Theater: Wilderness, a backpacking drama about troubled teens, comes up short

There have been a number of recent productions in NYC with teen themes and protagonists. Several have been excellent, including The Sensuality Play and Mercury Fur.  Wilderness, a new play by Seth Bockley and Anne Hamburger produced by En Garde Arts at the Abrons Arts Center in Chinatown, failed to deliver in last night's performance. The evening began awkwardly. It was the evening after the Trump victory, and the theater director came gloomily forward to say that this day was "interesting" and inviting us to a talk back about the play with a clinical psychologist. I wonder if she was more worried about the general mental health of post-election Manhattanites? In any case, we faced a stage with backpacks and assorted basic camping gear scattered about. What followed was a play about troubled teens who are "kidnapped" with the consent of their parents and are taken to the southwestern wilderness to learn basic survival skills and presumably resilience, non-addictive behaviors, and socialization skills. The portrayed activities looked familiar to those who know Outward Bound (a similar, but voluntary program)--solo time, journaling, physical endurance tests, discomfort. It turns out there is a cottage industry in such programs--I count over 50 on a summary website here.  Similar to what a friend of mine describes about Outward Bound, there are liberal doses of new age psychology, "imagine you are a Native American" verbiage and pop psychoanalysis that honestly seemed better suited to their parents' formative years in the 1980's and 90's than this one. I am guessing the designers of such outdoor programs have their roots in earlier eras.

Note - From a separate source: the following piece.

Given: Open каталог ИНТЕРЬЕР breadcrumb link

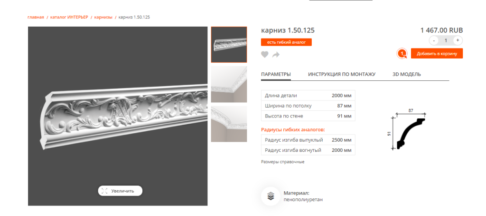Looking at the screenshot, I should point(69,17).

The play unfolded using a combination of short scenes involving six teens and 1 adult, most of them playing two roles in alternating guises as guests and camp counselors. Some of the most genuine acting I saw was from filmed excerpts of statements from their concerned parents..these seemed more realistic than the acting onstage. On reading more afterwards, it turns out that these were clips of actual parents who had sent real kids into these programs, and upon whom the staged stories were based. That was a nice touch, but unfortunately, it shone too much light on the amateurish performances of most of the onstage "kids" (most of whom were 20-something recent MFA graduates). Besides the performances, the very-well-meaning text failed to resonate with me. The sad kid stories (eating disorders, ADHD, self-mutilation, parental abuse) were nothing I had not seen on cable TV (Lifetime et. al.), and the alternating monologues and interactions were not very well connected, nor were the teens' interactions very genuine. A Chorus Line did this sort of common-goal serial-testimonial thing better, but without the trail mix. Sexuality and sexual tension was almost nil--hardly realistic for agitated teens trapped together in close-camp confines. There were interspersed video excerpts, abstract filmed backdrops of rain, rocks, sun, etc., but also choreographed movements (the kids as they restlessly slept were filmed Busby Berkeley style from above, e.g.) to keep things varied. This was sometimes interesting, the whole thing just did not hang together or move forward compellingly. Other than topical references to music and to social media, this was something that could easily have been written in 1990. Well, with one exception. Like nearly everything involving millenials, there had to be a transgender kid (medically in transition,  not just questioning) in the mix. I truly wonder how the few national transgender medical-surgery centers keep up with the hordes of in-transition transgender kids that one would surmise exist based on their representation on stage, movies, and TV these days. It seems that gay/lesbian issues are now passe, and transgenders are the new talismans (festishes?) of the millenials. Perhaps they are the ultimate metaphor for current n of 1, fluid, create-your-own pathway upbringing? That hypothesis is worthy of some future sociological/literary analysis, I think.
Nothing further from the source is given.